June 1, 2006 -- How many national monuments - or, as the feds put it, "icons" - are to be found in New York City?

Well, either one or two fewer than existed on Sept. 10, 2001 - depending on how you count the Twin Towers of the World Trade Center.

This is important, insofar as the Department of Homeland Security has decreed New York City deficient in national "icons," and thus subject to a breathtaking 40 percent cut in federal anti-terrorism aid.

Unless Washington comes to its senses, Gotham will get $125 million in Homeland Security funds during fiscal year 2006. And while that's still more than any other urban area, it's down sharply from the $207 million awarded last year.

Has the terrorist threat to New York really gone down that much? No way.

The feds even admit as much: "It does not mean in any way that the risk in New York is any different or changed or any lower," conceded Assistant Secretary Tracy Henke.

But according to a risk-assessment scorecard obtained by City Hall, funding assessments are apparently driven in part by the number of "national monuments and icons" to be found within city limits.

Of which New York City, according to the Department of Homeland Security, has none.

Zip.

So let's hope Michael Chertoff & Co. have better luck locating infiltrating terrorists than they had finding, say, the Empire State Building.

Not to mention the fact that the Justice Department put the infamous blind sheik, Omar Abdel Rahman, away for life for specifically conspiring against such national landmarks as the George Washington Bridge and the Holland Tunnel.

So let's get real. As Mayor Bloomberg put it yesterday, "When you stop a terrorist, they have a map of New York City in their pocket. They don't have a map of any of the other 45 places."

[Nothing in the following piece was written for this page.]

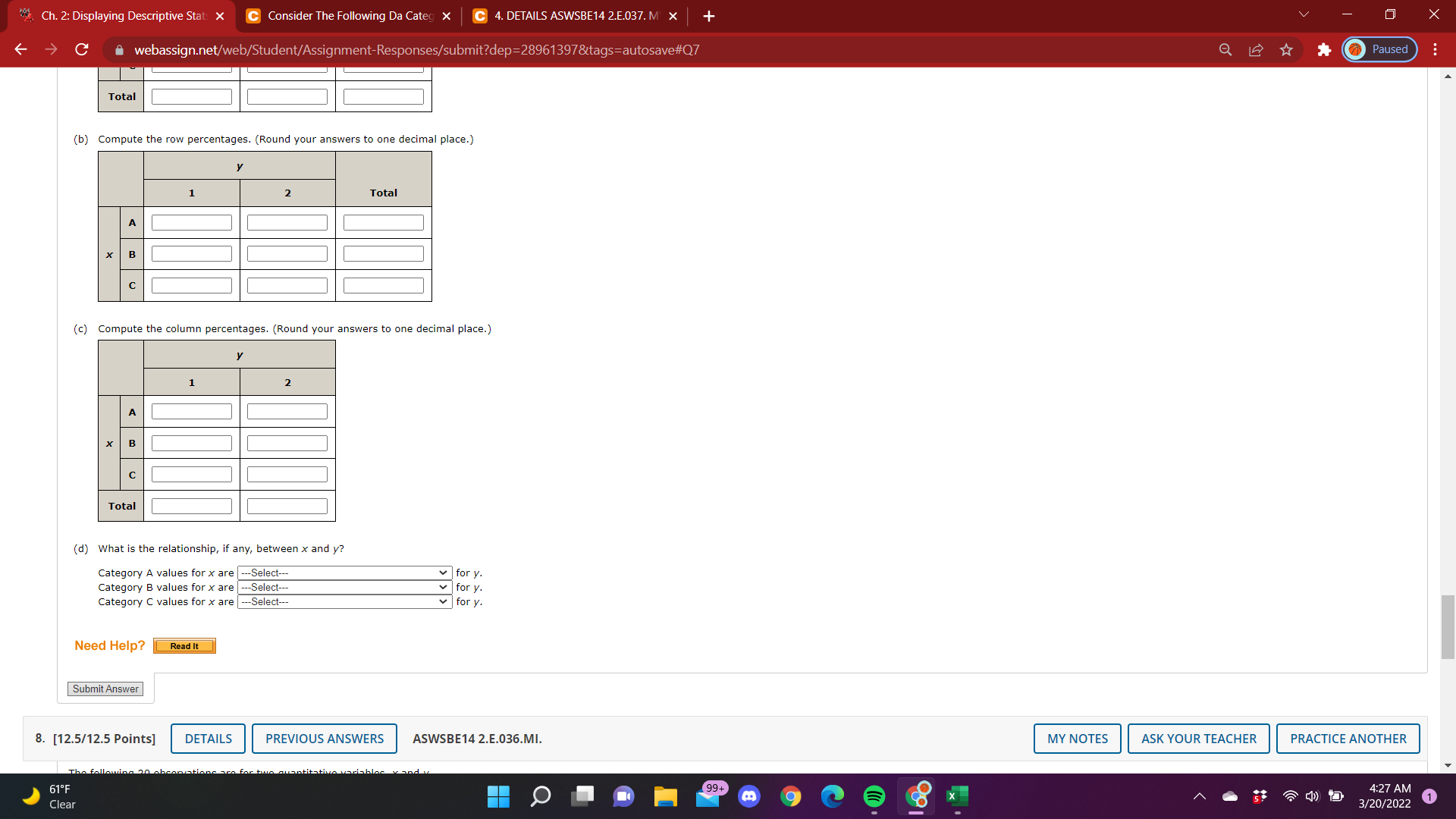
Task: Open the Chrome three-dot menu
Action: tap(1435, 50)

Places like Omaha, Neb.; Louisville, Ky., and Charlotte, N.C. - all of which had their funding sharply hiked under some mysterious new "risk analysis."

And yet Undersecretary George Foreman insists that the latest allocation ensures that Washington will "get the maximum benefit out of those dollars."

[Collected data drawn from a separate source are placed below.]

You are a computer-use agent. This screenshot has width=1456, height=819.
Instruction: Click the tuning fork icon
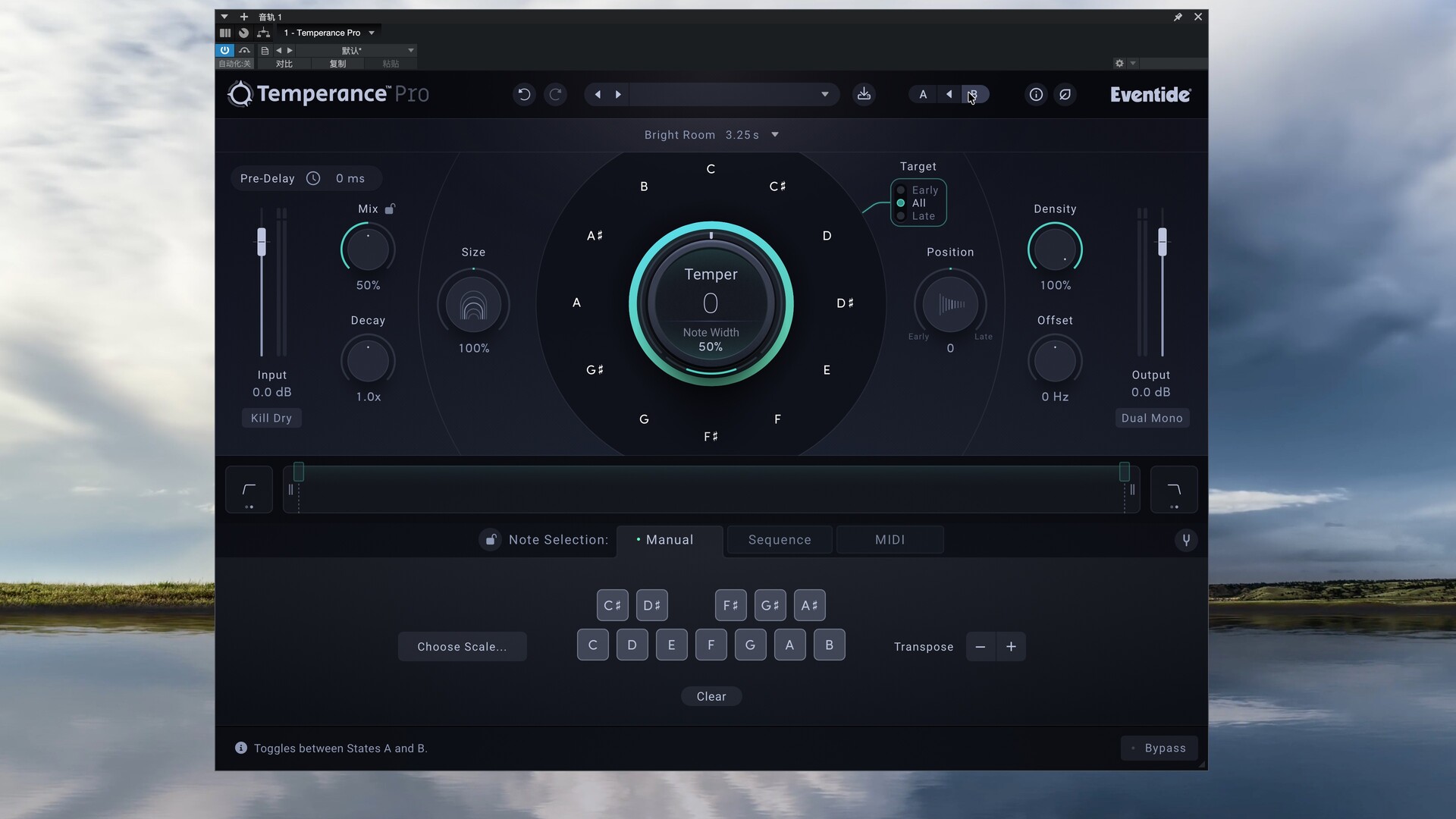1186,540
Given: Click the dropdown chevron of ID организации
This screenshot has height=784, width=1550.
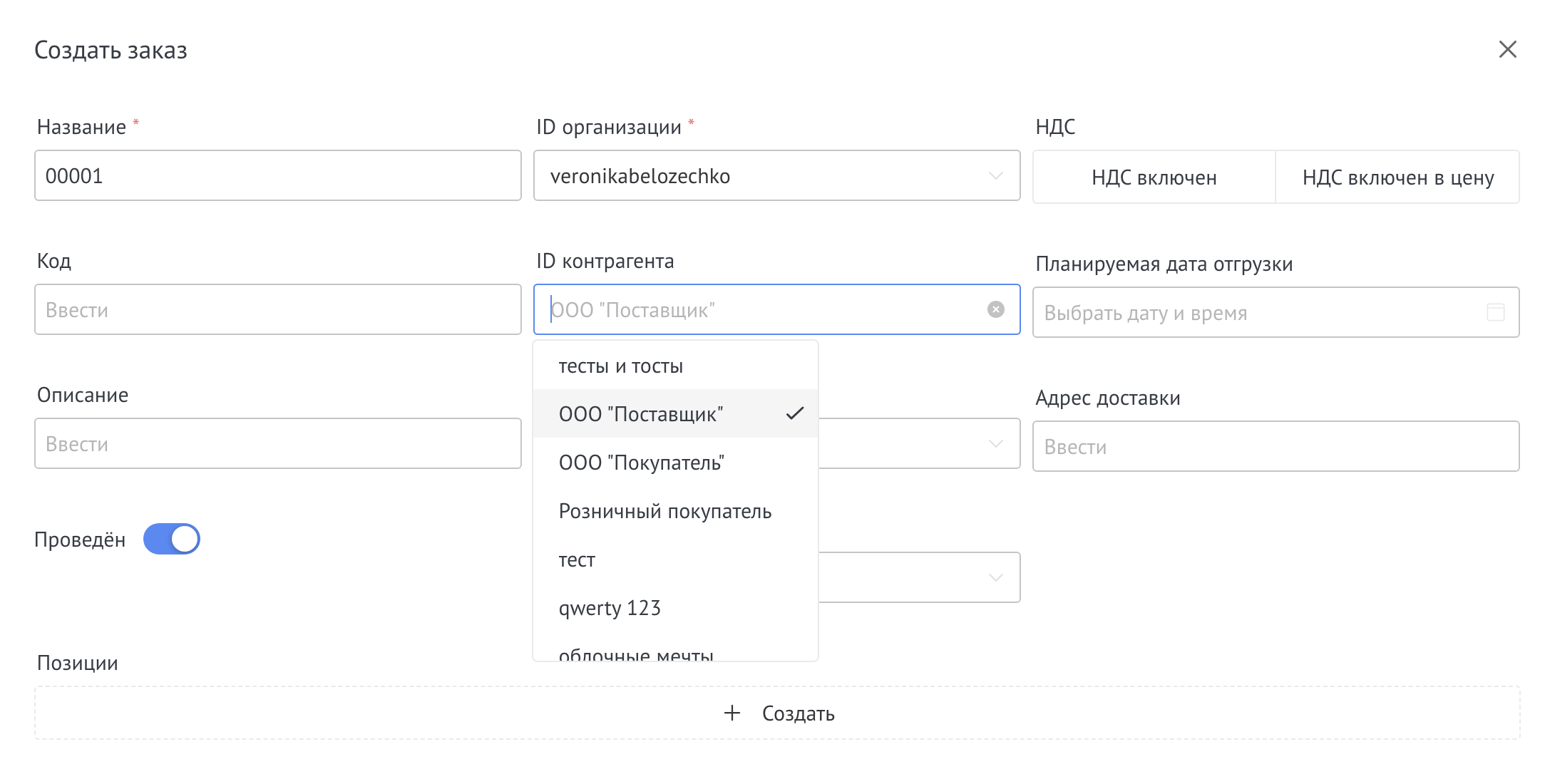Looking at the screenshot, I should click(997, 176).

If, by "maximum benefit," he means keeping the pork-happy hogs on Capitol Hill satisfied, maybe he's right.

But if he means ensuring that homeland security funds actually go where the threat of terrorist attack is the greatest, then he's dead wrong.

As Bloomberg pointed out, "The federal government gives you money to do new things. They do not give you money to pay for things that you've already bought. And what we've said from Day One is that we're not going to wait for the federal government - we go out and buy every single thing we need to keep this city as safe as we possibly can right away."

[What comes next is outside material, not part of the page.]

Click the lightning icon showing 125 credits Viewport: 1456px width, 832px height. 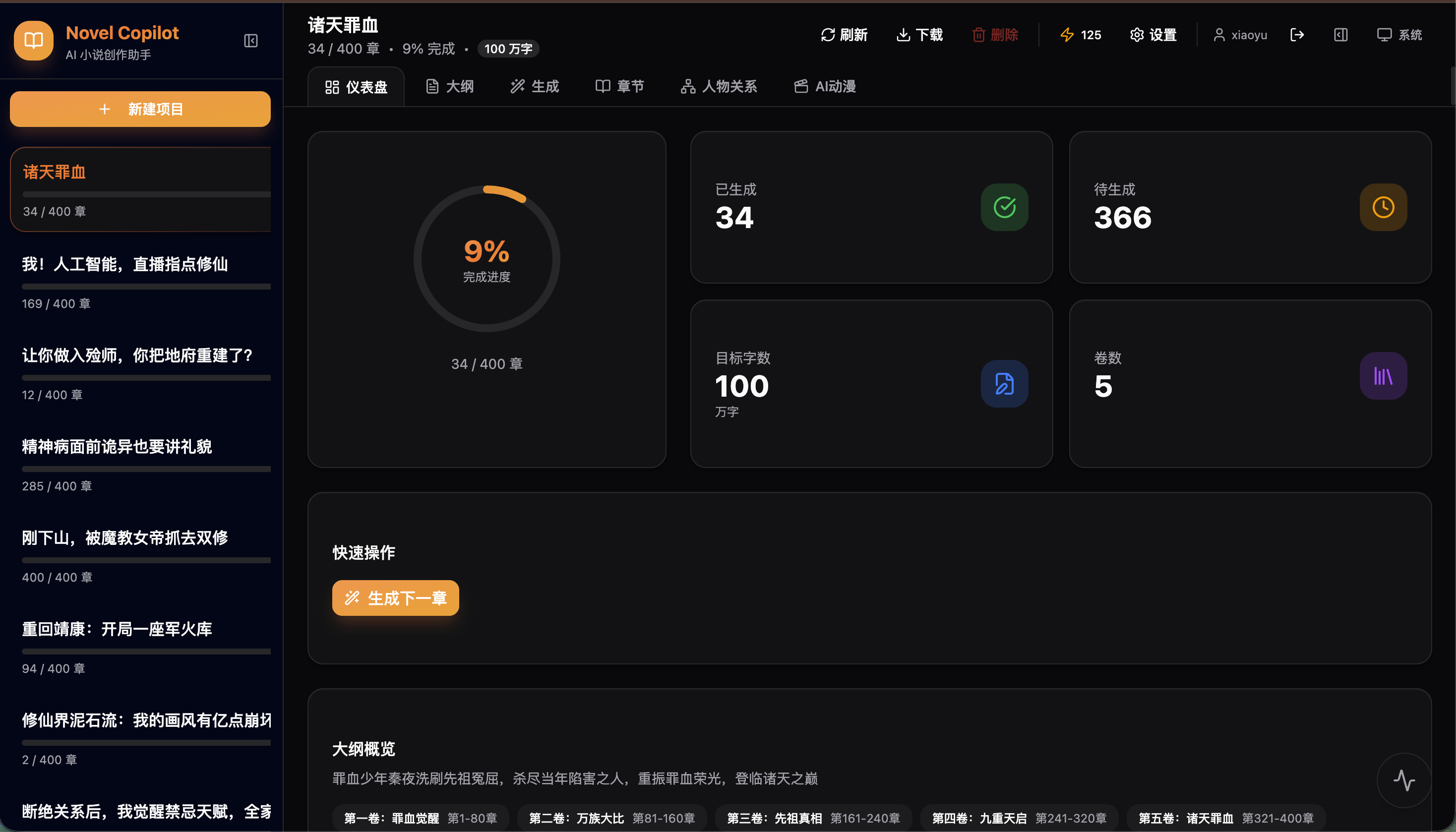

Moreover, he notes, the feds "don't give you monies for ongoing operations."

That's a foolish policy. New Yorkers shouldn't have to pay a price for City Hall's commendable refusal, as Bloomberg put it, to "put this city in jeopardy by waiting for federal dollars."

Rep. Peter King (R-Nassau), chairman of the House Homeland Security Committee, has vowed to make the feds "very sorry they made this decision."

We believe him.

And we expect that New York's entire congressional delegation - and its extraordinarily powerful business community - won't sit still for this outrageous pork-barreling.

The last time New York City was attacked, the economic impact reverberated far beyond the five boroughs.

The next time - if there is a next time - it won't be any different.

That can't be said for Omaha, Louisville or Charlotte.